Tang, Nai-Meia; Dong, Hong-Weia; Wang, Xiao-Mina; Tsui, Zhao-Chunb; Han, Ji-Shenga,*

doi: 10.1016/S0304-3959(97)03341-1

The analgesic effects of the rat in response to electroacupuncture (EA) or low-dose morphine (3 mg/kg) show marked individual variations. In the midbrain periaqueductal gray (PAG) of the rat, the content of the neuropeptide cholecystokinin octapeptide (CCK-8) was found to be significantly higher in the low responder (LR) rats as compared to that in the high responders (HR). Since PAG has been shown to be a strategic site for CCK-8 to exert an anti-opioid action, a high CCK content in PAG may account for the low analgesic responsiveness to EA and morphine. In order to block the expression of the gene encoding preproCCK in the brain, antisense CCK expression vector pSV2-CCKAS was microinjected into the lateral cerebral ventricle of the rat, leading to a decrease of the CCK-mRNA as well as the CCK-8 content in rat brain. This effect started 4 days after the intracerebroventricular (i.c.v.) injection of the antisense expression vector, and lasted no more than 1 week. This procedure was shown to be very effective in converting LR rats into HR for EA analgesia and morphine analgesia, and also delayed the development of tolerance elicited by prolonged EA stimulation or repeated morphine administration. The time course of the augmentation of opioid analgesia (4–6 days after the i.c.v. injection of the expression vector) paralleled the decrease of the brain CCK-8 content. The results argue that blocking the CCK gene expression in the brain may tilt the balance between opioid and anti-opioid peptides in favor of the former, thus strengthening the EA analgesia and morphine analgesia, and delaying the development of opioid tolerance.

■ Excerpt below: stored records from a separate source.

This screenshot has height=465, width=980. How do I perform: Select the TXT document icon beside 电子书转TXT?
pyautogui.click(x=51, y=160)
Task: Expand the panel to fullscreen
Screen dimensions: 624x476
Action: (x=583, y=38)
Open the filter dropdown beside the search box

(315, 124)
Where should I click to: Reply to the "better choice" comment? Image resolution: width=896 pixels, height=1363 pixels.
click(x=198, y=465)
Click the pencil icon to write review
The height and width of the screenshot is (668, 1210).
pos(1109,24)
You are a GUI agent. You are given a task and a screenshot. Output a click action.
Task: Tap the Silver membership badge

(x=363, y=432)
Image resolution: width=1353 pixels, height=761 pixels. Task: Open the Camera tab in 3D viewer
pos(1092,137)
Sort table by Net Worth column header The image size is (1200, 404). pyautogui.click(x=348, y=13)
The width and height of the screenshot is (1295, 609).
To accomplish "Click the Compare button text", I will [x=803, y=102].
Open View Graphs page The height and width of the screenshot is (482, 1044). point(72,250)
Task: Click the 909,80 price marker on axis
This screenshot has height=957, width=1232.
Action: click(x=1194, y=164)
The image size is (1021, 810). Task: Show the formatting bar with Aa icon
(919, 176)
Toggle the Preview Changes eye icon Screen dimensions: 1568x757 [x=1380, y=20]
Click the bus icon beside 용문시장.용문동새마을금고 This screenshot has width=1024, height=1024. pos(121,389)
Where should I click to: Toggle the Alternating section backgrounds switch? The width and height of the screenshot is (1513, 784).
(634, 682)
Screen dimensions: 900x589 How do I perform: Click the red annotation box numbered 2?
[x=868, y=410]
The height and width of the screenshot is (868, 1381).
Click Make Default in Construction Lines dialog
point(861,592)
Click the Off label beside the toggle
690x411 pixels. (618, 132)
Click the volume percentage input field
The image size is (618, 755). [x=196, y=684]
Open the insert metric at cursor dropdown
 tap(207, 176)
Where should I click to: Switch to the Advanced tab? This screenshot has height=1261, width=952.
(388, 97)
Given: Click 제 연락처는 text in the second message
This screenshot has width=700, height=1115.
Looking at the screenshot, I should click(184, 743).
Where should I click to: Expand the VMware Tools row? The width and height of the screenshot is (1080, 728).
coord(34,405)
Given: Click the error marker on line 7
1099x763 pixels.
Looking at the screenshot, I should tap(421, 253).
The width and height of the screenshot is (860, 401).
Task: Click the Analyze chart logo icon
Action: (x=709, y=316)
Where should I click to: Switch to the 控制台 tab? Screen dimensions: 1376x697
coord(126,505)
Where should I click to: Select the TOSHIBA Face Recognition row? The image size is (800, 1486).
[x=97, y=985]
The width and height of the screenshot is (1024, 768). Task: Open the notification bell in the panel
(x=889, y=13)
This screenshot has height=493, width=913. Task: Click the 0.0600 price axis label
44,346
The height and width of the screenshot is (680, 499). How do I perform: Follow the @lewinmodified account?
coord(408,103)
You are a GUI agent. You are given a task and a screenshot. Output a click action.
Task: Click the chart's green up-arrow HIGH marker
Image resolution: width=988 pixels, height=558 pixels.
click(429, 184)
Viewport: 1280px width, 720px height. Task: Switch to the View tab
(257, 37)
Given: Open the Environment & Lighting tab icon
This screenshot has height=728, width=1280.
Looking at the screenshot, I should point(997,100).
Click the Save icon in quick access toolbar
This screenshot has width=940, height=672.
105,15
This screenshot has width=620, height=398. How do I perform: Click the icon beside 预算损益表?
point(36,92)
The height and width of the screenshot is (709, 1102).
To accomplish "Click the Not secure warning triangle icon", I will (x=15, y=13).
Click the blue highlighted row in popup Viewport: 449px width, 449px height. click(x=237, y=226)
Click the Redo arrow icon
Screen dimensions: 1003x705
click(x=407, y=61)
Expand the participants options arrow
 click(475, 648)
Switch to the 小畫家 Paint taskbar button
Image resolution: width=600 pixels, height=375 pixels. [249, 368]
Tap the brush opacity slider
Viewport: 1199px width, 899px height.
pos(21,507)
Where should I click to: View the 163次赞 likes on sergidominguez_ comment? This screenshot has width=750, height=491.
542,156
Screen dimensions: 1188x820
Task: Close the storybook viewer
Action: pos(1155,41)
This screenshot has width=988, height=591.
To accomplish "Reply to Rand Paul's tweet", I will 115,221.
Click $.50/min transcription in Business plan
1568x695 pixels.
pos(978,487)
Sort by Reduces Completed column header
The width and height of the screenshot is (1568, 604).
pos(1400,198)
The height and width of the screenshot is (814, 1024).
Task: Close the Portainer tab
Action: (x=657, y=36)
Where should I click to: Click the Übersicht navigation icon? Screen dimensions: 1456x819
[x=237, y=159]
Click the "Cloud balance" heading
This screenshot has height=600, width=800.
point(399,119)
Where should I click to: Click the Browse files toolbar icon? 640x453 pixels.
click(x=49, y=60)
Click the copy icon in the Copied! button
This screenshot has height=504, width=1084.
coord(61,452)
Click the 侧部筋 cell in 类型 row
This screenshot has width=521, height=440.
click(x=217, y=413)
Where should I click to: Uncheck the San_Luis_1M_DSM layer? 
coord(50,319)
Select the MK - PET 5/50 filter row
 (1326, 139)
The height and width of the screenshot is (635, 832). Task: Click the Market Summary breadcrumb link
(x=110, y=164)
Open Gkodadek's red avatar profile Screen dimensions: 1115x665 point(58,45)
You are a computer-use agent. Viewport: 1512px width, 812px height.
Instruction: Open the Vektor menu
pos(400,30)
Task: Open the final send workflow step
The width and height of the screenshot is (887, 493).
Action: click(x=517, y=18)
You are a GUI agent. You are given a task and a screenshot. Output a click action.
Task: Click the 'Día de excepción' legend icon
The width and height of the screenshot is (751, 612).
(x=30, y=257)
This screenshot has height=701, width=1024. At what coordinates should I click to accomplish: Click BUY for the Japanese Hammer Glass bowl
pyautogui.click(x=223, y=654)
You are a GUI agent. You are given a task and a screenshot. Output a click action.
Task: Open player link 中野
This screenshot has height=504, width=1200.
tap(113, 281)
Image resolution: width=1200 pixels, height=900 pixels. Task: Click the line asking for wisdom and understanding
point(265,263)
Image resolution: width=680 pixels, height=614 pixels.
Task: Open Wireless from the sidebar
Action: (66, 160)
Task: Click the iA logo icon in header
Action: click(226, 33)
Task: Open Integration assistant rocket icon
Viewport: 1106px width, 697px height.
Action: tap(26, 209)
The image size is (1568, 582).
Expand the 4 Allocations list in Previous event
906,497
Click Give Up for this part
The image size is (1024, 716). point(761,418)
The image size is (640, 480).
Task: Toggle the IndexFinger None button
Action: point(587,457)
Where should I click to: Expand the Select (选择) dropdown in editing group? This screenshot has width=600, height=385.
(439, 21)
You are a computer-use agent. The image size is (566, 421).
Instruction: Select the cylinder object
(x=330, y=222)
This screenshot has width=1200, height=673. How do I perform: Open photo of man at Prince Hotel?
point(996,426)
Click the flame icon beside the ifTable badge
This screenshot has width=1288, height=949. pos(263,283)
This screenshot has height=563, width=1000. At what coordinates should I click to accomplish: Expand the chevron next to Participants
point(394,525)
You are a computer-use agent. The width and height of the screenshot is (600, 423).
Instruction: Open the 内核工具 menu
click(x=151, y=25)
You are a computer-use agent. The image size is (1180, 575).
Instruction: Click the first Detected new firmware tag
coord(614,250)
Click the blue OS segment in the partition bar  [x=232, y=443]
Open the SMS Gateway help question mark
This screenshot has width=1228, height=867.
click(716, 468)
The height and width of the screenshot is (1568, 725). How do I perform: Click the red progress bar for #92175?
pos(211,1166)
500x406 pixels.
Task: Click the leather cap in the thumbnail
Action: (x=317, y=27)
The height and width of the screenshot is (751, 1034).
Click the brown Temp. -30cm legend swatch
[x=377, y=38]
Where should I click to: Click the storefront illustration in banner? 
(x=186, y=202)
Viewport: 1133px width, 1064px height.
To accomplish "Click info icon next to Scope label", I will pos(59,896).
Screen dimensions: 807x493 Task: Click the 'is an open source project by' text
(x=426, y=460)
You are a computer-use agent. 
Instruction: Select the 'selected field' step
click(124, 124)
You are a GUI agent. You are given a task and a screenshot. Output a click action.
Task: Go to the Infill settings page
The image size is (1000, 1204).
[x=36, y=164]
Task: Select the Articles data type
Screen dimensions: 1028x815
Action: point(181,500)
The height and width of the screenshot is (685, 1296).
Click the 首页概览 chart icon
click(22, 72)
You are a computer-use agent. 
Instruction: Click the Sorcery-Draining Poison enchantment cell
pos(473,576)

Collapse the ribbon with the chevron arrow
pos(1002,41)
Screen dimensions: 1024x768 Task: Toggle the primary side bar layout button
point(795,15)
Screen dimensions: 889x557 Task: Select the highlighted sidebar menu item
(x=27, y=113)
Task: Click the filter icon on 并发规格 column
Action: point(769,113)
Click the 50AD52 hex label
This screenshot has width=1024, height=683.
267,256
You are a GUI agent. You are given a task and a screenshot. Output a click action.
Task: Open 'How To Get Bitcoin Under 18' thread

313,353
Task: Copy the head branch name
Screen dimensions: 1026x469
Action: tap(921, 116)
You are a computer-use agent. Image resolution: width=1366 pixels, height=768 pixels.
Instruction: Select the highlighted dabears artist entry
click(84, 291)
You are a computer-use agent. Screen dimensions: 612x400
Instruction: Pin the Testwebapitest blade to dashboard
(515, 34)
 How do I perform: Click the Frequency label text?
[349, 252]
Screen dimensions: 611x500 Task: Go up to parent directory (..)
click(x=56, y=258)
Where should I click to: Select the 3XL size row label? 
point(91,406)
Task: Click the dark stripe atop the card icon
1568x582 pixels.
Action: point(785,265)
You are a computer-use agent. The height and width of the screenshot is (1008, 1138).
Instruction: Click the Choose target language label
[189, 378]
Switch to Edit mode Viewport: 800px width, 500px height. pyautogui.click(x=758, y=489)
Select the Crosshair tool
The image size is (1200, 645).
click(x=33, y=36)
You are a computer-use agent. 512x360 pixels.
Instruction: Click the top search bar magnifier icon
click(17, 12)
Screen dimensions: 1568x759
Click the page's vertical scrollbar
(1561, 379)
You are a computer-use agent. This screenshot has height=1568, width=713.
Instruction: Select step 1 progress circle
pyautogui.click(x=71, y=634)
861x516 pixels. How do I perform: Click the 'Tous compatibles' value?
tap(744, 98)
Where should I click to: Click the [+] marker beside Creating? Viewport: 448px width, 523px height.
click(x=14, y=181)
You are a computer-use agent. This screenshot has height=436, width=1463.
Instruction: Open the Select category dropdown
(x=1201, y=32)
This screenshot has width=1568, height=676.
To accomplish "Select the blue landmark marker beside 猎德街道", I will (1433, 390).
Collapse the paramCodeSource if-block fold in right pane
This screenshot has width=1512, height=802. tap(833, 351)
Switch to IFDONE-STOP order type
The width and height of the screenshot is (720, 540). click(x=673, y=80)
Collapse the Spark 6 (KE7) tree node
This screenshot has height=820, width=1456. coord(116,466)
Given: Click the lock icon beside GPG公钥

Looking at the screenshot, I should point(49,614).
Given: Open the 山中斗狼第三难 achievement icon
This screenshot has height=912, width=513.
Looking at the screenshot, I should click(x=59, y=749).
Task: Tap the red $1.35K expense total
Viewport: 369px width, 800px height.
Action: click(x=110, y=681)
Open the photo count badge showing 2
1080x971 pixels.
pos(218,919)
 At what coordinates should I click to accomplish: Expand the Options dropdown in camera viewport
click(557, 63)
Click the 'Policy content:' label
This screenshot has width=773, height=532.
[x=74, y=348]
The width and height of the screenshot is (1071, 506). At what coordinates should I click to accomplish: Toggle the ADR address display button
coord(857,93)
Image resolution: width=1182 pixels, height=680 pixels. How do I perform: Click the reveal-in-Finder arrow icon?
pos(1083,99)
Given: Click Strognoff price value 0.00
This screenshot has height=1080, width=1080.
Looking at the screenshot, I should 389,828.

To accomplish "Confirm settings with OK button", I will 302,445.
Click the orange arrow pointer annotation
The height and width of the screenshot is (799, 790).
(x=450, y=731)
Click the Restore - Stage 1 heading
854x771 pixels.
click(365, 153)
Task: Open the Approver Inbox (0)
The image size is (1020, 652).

aNeuroscience Research Center, Beijing Medical University, 38 Xue-Yuan Road, Beijing, 100083, China

bDepartment of Biochemistry, Dalian Medical University, Dalian, 116027 China

*Corresponding author. Tel.: +86 10 62091712; fax: +86 10 62029252; e-mail:

Received July 5, 1996; revised version received January 8, 1997; accepted January 15, 1997.

© Lippincott-Raven Publishers.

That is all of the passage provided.